## SOURCE TEXT
========================================
Well, “donor” might not have been the correct word to use up there, because Henrietta didn't knowingly “donate” anything. Instead, the doctors working on her took the samples without bothering to ask her permission, which was standard practice at the time. And the ethics of this sort of thing, the evolution of informed consent, is a key part of the book, which Skloot weaves around the story of the Lacks family. How fast medical science has grown, and how slow the field's understanding of or willingness to comply with what is right has been in trying to keep up with it. In a world where all you need to get a basic understanding of your genetic picture is $100, to spit in a tube, and 6-8 weeks for processing, what kind of protections should be around that data? We likely still don't know the full implications of something like that being hacked or leaked.
========================================
## SUPPLIED RECORDS
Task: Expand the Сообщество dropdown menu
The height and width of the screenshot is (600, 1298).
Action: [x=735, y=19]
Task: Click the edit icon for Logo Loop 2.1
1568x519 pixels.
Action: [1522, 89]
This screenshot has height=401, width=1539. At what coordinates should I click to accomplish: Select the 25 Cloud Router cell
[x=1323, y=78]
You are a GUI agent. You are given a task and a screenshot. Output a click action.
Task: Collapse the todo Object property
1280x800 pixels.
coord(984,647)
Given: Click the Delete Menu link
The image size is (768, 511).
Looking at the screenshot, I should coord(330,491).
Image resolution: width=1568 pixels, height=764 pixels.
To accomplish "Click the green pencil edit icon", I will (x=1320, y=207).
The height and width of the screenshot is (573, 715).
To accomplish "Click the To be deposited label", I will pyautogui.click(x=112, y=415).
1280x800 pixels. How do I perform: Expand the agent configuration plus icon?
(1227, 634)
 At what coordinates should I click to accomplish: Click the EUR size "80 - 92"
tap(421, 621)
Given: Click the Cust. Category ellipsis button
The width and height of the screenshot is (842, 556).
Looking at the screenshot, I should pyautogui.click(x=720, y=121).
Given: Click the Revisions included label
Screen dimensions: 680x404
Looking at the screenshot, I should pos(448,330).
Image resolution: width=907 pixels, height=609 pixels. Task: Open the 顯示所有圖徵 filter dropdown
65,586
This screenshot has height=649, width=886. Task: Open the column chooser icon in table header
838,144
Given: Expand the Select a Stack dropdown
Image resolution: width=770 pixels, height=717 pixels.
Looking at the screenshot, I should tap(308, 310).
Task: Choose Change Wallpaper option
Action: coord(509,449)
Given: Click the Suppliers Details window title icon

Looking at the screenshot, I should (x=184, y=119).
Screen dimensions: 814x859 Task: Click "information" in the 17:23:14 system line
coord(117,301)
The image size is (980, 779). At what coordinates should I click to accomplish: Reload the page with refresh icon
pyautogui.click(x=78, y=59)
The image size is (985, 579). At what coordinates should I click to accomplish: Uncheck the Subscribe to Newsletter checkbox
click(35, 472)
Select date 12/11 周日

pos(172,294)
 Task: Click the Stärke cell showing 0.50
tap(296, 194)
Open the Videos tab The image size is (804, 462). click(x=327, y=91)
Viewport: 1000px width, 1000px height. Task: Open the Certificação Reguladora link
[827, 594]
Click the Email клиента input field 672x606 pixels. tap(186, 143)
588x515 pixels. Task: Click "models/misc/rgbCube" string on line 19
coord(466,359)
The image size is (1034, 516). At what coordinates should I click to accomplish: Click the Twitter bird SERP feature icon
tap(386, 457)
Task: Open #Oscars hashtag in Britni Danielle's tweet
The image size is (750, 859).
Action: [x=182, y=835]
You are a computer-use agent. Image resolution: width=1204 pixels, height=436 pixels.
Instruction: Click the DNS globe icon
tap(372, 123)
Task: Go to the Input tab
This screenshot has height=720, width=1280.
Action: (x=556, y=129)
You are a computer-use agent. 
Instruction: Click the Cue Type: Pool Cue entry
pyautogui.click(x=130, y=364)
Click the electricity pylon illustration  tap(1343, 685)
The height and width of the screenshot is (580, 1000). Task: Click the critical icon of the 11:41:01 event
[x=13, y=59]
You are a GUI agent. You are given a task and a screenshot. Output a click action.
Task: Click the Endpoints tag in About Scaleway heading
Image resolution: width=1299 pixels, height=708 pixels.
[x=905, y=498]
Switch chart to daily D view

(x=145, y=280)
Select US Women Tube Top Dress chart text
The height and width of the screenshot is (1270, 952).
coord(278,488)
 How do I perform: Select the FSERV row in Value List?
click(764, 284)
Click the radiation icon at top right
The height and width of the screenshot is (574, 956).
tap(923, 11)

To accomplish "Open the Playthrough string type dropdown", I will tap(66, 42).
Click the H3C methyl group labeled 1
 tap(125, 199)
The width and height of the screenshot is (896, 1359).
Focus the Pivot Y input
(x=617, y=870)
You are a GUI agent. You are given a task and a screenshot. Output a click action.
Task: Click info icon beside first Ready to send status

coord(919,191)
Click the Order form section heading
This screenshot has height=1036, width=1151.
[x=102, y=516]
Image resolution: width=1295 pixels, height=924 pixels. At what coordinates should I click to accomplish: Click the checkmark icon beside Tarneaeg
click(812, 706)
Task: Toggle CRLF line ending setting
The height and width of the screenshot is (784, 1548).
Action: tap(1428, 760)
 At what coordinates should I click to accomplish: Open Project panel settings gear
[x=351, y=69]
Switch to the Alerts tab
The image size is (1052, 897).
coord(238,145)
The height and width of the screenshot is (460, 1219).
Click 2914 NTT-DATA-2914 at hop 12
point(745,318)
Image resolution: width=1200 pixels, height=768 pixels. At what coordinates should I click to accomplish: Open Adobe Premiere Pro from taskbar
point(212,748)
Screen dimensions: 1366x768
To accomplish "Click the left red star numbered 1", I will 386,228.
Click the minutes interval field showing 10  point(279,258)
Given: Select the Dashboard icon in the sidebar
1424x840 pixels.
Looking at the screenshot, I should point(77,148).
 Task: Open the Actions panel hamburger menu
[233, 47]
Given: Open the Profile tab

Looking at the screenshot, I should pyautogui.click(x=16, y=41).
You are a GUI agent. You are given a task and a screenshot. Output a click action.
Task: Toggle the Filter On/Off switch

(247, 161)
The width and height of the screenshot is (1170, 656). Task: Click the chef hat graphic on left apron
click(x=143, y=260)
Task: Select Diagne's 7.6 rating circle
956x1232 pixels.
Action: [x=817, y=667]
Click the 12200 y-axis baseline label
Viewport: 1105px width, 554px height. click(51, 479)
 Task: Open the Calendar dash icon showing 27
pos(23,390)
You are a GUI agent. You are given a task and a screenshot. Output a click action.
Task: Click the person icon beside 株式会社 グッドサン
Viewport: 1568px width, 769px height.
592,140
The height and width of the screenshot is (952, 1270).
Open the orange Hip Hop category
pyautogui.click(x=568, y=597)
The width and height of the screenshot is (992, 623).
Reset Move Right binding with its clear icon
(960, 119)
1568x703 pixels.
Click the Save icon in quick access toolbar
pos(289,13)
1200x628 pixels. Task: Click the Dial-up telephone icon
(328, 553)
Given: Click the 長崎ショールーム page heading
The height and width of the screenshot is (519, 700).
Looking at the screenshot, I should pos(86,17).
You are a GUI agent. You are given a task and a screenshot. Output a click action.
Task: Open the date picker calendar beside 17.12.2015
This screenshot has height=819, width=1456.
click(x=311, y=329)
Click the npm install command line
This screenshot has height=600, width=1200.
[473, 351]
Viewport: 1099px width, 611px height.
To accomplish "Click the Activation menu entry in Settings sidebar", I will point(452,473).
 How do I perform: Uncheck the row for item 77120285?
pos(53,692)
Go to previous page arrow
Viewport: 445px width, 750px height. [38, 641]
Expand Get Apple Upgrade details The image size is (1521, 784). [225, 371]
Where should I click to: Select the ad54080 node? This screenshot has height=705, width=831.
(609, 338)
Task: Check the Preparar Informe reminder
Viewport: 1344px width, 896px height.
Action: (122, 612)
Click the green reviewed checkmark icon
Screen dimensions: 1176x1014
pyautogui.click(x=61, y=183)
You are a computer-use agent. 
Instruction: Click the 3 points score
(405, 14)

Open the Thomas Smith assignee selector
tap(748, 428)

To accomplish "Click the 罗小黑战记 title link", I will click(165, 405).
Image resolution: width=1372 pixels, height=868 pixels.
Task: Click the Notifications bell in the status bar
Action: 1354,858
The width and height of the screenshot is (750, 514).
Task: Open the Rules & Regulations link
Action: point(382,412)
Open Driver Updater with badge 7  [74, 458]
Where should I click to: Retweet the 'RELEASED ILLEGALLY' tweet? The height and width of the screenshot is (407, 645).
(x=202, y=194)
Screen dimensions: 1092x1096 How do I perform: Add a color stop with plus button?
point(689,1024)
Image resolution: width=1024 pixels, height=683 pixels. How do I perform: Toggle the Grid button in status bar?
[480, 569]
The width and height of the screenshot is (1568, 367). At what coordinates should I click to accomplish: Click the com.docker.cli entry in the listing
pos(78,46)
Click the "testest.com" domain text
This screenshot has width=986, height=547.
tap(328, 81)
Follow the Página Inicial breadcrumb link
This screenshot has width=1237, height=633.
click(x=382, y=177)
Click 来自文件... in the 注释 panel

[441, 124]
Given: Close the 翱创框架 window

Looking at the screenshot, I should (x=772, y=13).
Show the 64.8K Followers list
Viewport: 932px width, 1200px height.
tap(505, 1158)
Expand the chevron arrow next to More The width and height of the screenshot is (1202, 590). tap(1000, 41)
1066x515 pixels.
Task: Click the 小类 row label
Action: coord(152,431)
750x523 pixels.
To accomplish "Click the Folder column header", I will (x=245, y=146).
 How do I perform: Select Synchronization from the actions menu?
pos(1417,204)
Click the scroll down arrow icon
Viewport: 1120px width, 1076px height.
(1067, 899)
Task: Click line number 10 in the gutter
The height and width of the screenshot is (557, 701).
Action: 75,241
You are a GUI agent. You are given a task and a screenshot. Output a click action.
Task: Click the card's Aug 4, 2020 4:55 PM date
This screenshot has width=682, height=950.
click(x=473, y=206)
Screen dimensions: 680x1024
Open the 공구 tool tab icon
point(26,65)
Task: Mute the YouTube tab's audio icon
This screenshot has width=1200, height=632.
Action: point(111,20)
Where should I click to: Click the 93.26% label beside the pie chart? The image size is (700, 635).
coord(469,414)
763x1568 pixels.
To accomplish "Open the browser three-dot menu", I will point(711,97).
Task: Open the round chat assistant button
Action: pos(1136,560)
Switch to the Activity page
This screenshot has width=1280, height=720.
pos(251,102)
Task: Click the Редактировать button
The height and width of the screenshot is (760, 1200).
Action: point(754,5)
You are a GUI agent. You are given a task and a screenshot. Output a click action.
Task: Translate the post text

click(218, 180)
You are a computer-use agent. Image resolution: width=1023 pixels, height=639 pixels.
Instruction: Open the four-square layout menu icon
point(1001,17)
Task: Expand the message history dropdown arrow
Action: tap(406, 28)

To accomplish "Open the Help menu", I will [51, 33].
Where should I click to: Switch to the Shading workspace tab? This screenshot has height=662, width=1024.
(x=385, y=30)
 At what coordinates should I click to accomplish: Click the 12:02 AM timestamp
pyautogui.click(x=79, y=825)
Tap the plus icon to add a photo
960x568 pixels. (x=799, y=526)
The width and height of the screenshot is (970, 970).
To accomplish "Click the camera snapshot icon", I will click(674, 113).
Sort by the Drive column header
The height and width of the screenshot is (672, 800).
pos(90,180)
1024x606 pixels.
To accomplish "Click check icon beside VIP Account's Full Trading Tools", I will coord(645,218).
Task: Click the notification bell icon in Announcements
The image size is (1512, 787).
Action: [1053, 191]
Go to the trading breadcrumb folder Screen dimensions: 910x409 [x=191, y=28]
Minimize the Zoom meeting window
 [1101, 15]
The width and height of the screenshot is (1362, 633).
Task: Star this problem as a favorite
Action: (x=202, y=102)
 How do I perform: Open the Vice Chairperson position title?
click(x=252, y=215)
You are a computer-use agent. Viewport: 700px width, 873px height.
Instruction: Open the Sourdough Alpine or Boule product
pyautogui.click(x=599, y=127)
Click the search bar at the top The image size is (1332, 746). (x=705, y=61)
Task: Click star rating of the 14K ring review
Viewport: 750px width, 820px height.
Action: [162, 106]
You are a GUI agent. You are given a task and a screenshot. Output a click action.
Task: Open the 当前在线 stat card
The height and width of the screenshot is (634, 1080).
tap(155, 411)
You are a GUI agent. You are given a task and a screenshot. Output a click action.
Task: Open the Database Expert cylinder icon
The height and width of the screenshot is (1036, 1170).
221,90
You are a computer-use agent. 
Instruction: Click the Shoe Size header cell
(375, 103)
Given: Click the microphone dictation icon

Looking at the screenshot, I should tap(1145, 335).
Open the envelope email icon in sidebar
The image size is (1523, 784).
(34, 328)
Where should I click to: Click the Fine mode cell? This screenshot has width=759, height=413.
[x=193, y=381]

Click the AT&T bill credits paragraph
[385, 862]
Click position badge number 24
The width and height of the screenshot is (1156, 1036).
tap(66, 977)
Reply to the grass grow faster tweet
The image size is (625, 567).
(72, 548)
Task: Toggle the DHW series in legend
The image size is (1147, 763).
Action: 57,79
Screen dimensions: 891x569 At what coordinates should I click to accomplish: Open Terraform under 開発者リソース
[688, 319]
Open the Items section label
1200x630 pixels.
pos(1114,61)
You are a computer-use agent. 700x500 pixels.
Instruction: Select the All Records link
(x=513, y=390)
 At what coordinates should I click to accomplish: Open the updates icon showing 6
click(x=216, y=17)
========================================
## TASK STATEMENT
Return the passage about Henrietta's samples and informed consent word for word, from start to finish.

## RESPONSE
Well, “donor” might not have been the correct word to use up there, because Henrietta didn't knowingly “donate” anything. Instead, the doctors working on her took the samples without bothering to ask her permission, which was standard practice at the time. And the ethics of this sort of thing, the evolution of informed consent, is a key part of the book, which Skloot weaves around the story of the Lacks family. How fast medical science has grown, and how slow the field's understanding of or willingness to comply with what is right has been in trying to keep up with it. In a world where all you need to get a basic understanding of your genetic picture is $100, to spit in a tube, and 6-8 weeks for processing, what kind of protections should be around that data? We likely still don't know the full implications of something like that being hacked or leaked.